Reproduce every item below word for word, omitting the pictures.
··· Materials provided
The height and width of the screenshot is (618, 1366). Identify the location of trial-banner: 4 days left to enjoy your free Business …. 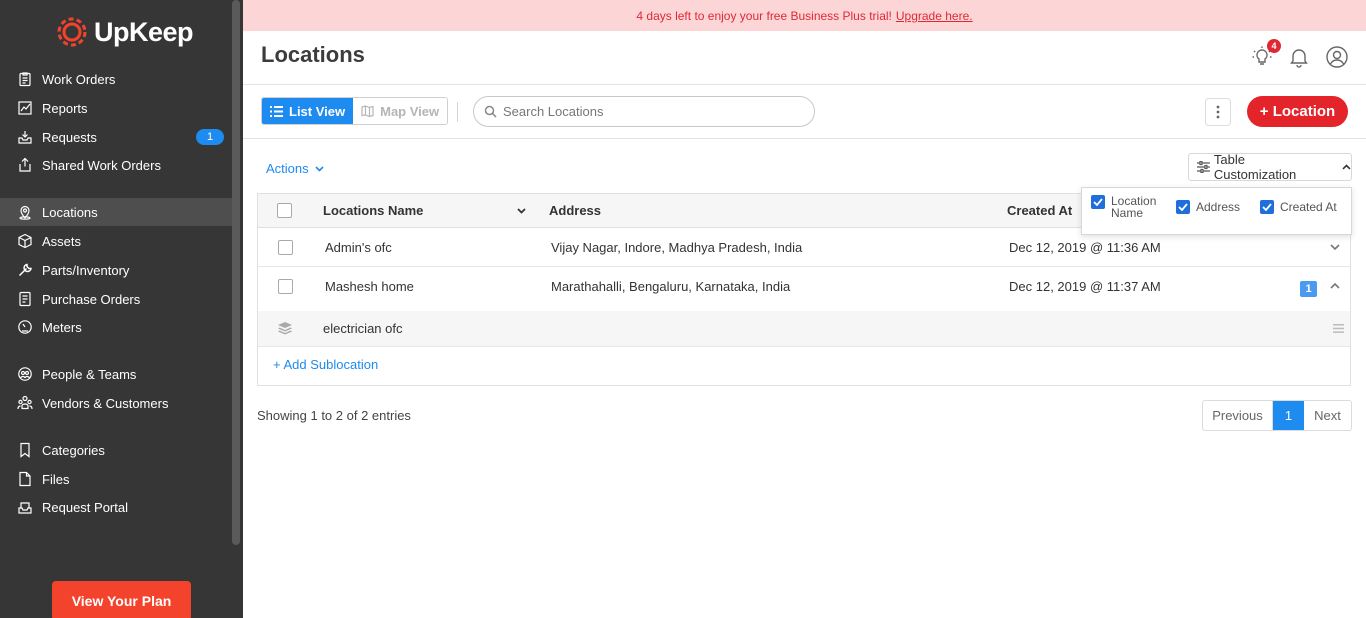
(804, 16).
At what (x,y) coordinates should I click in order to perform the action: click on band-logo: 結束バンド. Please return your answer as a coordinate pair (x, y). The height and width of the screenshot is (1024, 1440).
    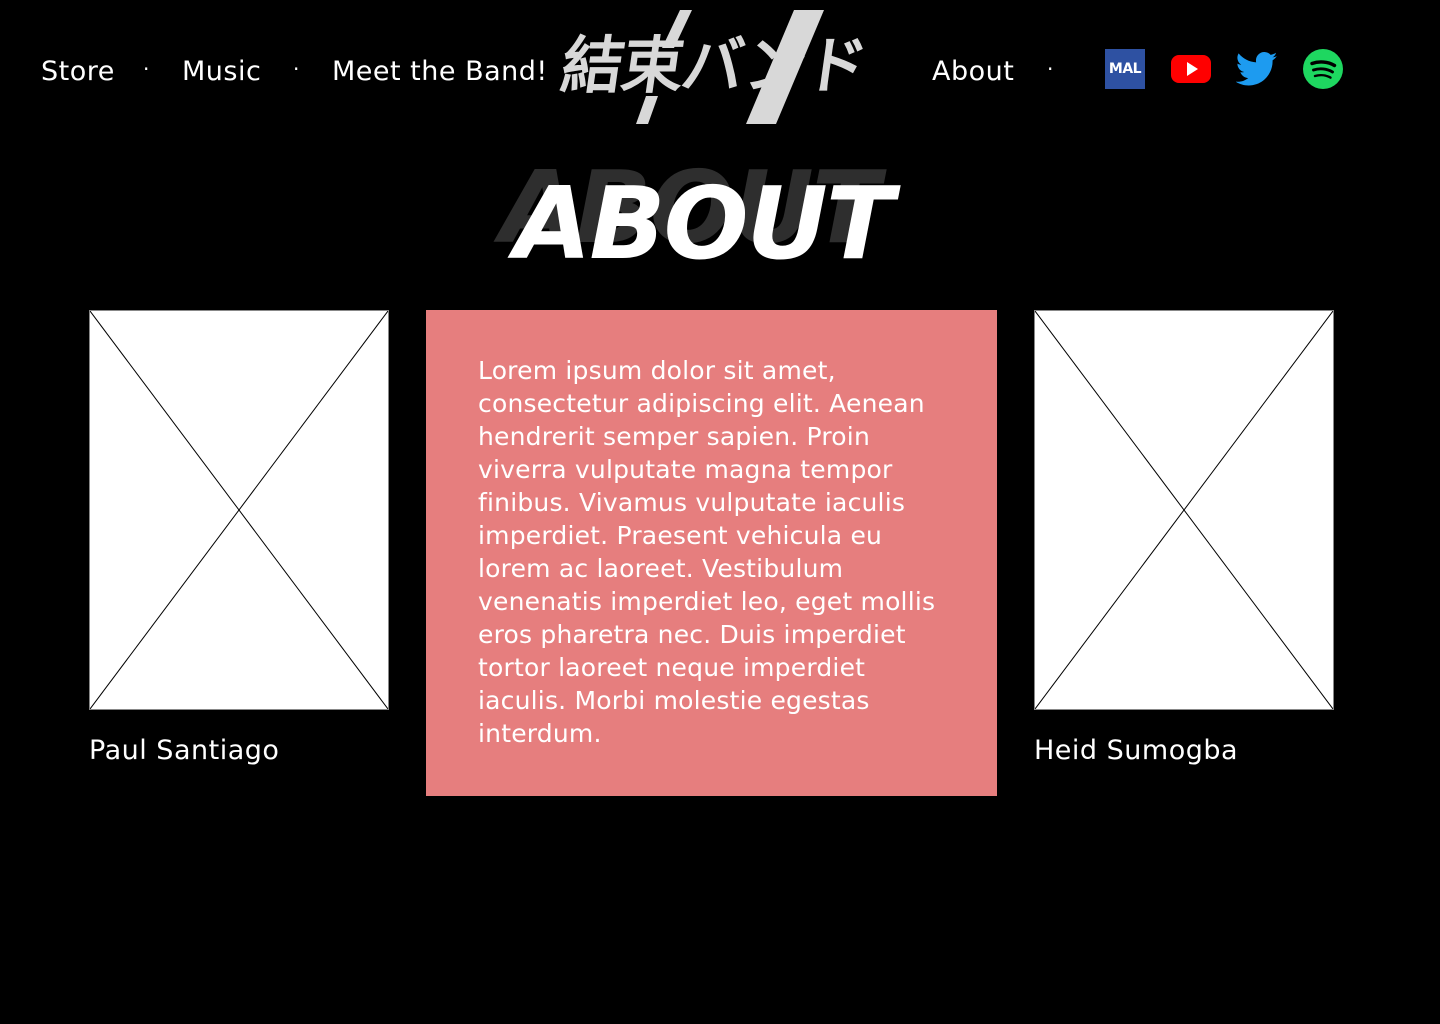
    Looking at the image, I should click on (718, 68).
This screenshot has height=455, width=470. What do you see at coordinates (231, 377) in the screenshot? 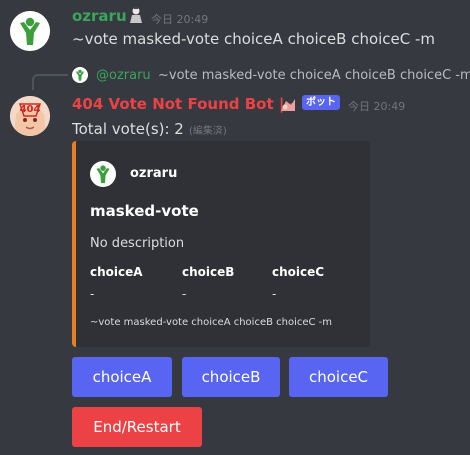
······
## Expected answer
The height and width of the screenshot is (618, 1366). Identify the location of trial-banner: 4 days left to enjoy your free Business …. 
(804, 16).
At what (x,y) coordinates should I click in order to perform the action: click on band-logo: 結束バンド. Please return your answer as a coordinate pair (x, y). The height and width of the screenshot is (1024, 1440).
    Looking at the image, I should click on (718, 68).
This screenshot has height=455, width=470. What do you see at coordinates (231, 377) in the screenshot? 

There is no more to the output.